Task description → Begin at the line below that has "Task: Click the 'Cock-a-doodle-doo' text". Stop after the line that has "640x400 pixels.", repeating each line exactly and leaving out the pictures.

** Opening Data shown block **

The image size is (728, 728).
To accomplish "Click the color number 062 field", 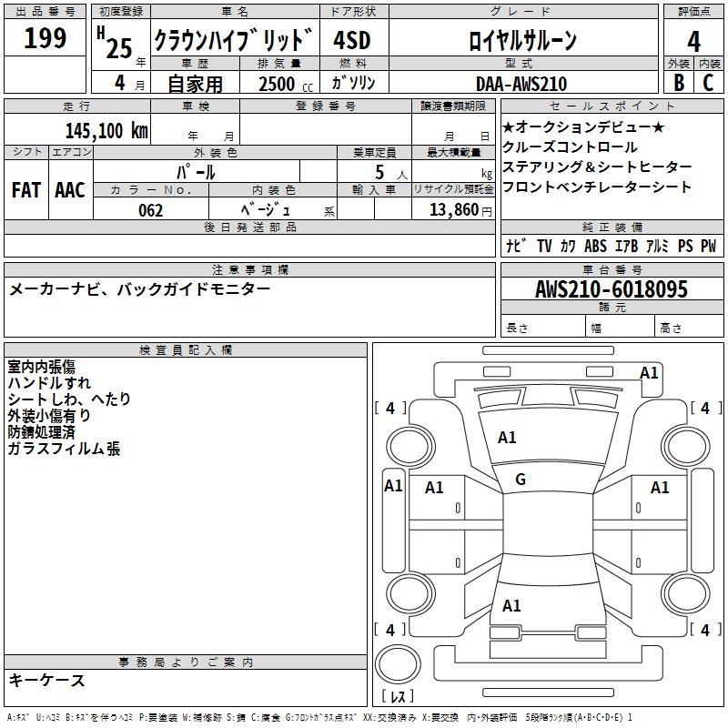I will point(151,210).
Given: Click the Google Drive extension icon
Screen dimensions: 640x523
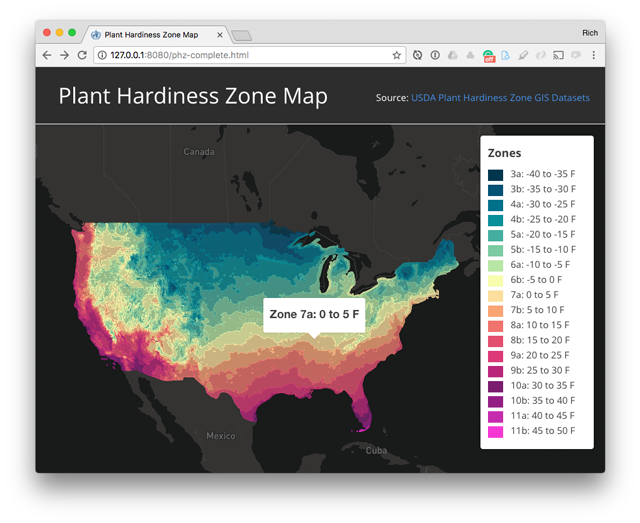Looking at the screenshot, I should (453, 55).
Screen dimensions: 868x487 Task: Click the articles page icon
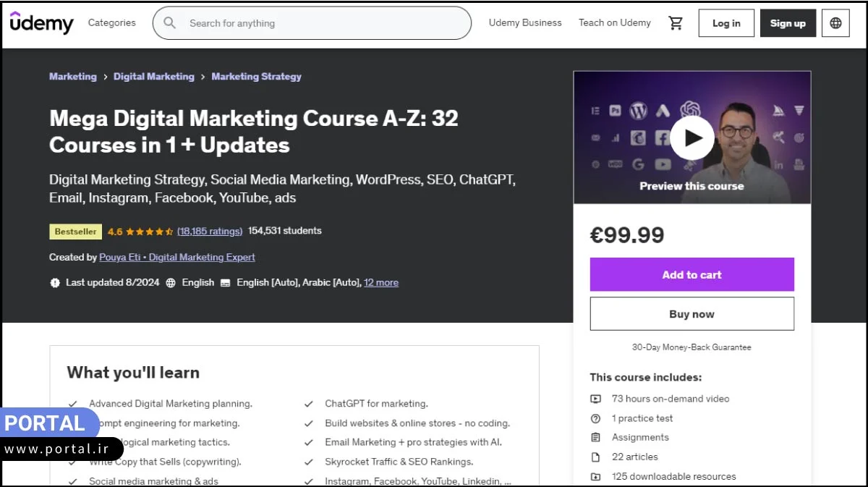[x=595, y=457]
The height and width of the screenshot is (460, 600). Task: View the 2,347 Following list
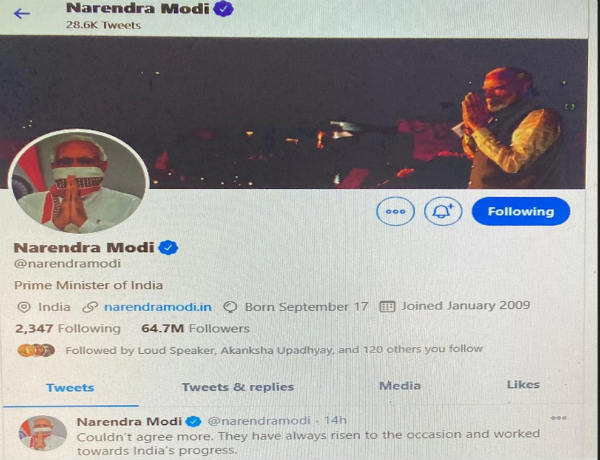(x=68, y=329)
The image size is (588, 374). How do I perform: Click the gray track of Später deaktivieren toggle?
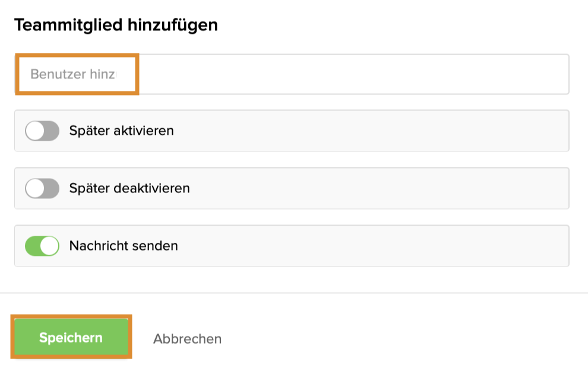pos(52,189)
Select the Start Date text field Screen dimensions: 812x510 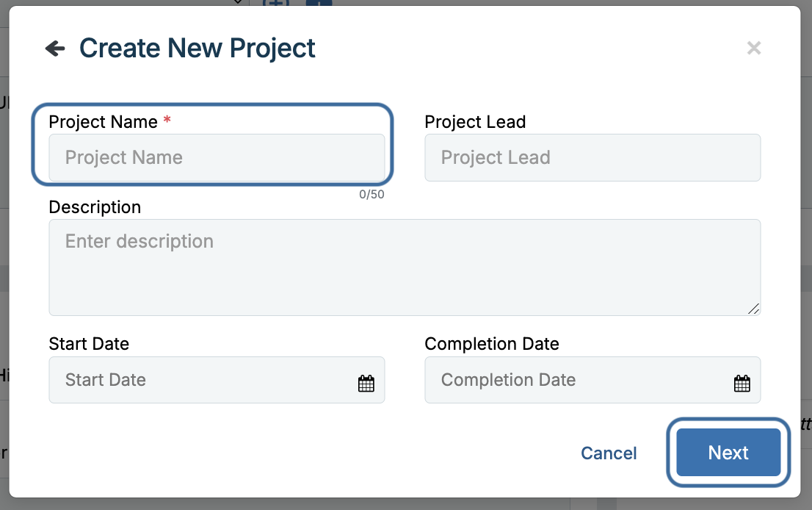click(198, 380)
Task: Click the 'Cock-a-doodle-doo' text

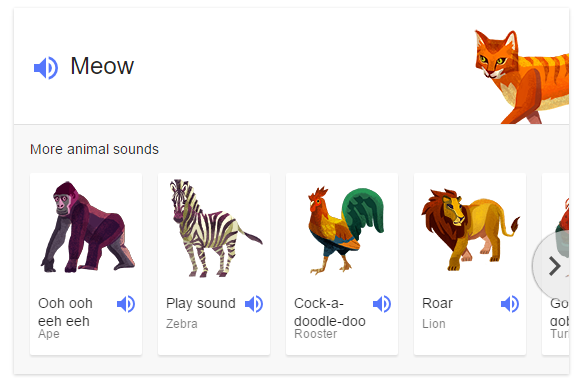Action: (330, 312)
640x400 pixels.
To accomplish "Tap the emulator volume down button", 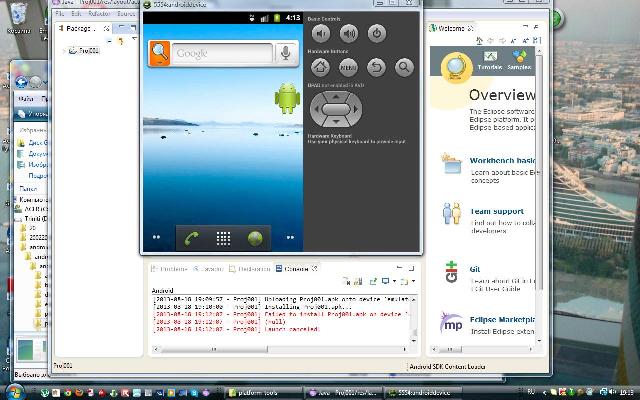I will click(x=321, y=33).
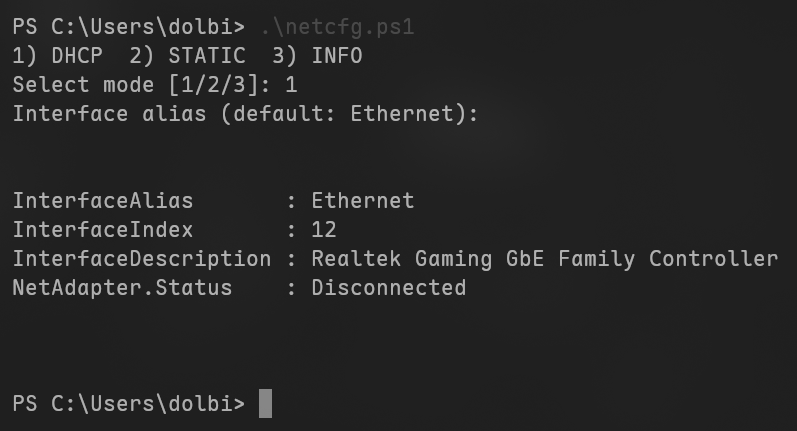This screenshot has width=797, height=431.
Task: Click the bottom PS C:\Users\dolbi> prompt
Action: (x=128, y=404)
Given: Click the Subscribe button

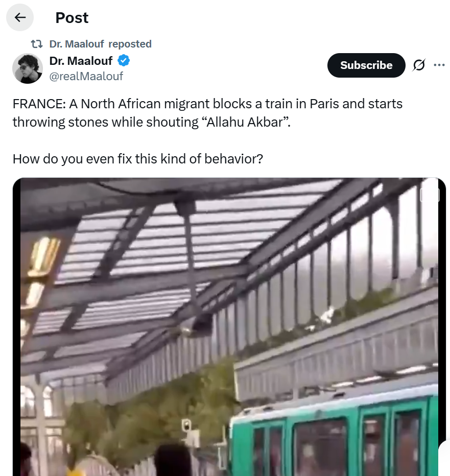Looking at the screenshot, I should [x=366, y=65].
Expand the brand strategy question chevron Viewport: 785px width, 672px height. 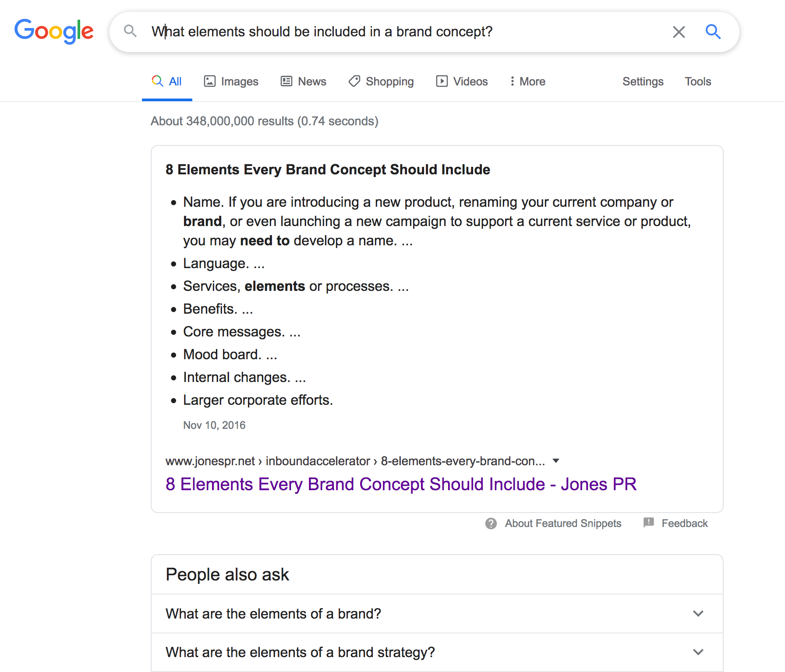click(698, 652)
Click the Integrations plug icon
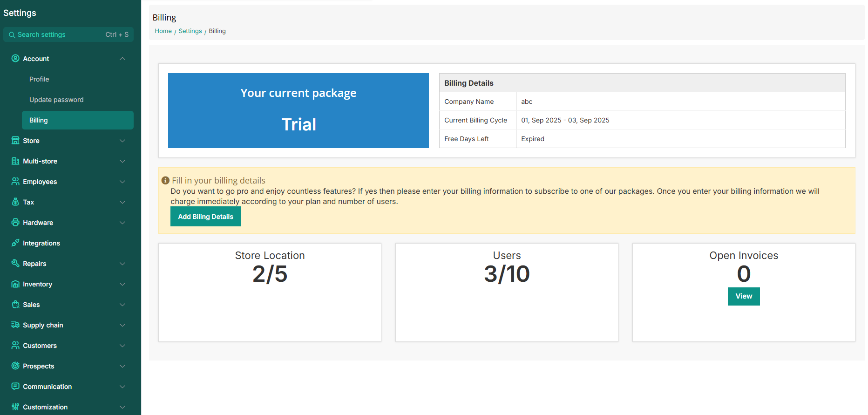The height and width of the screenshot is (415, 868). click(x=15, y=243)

** Closing Data shown block **

Response to the task →
Task: Click the 'Cock-a-doodle-doo' text

Action: (330, 312)
640x400 pixels.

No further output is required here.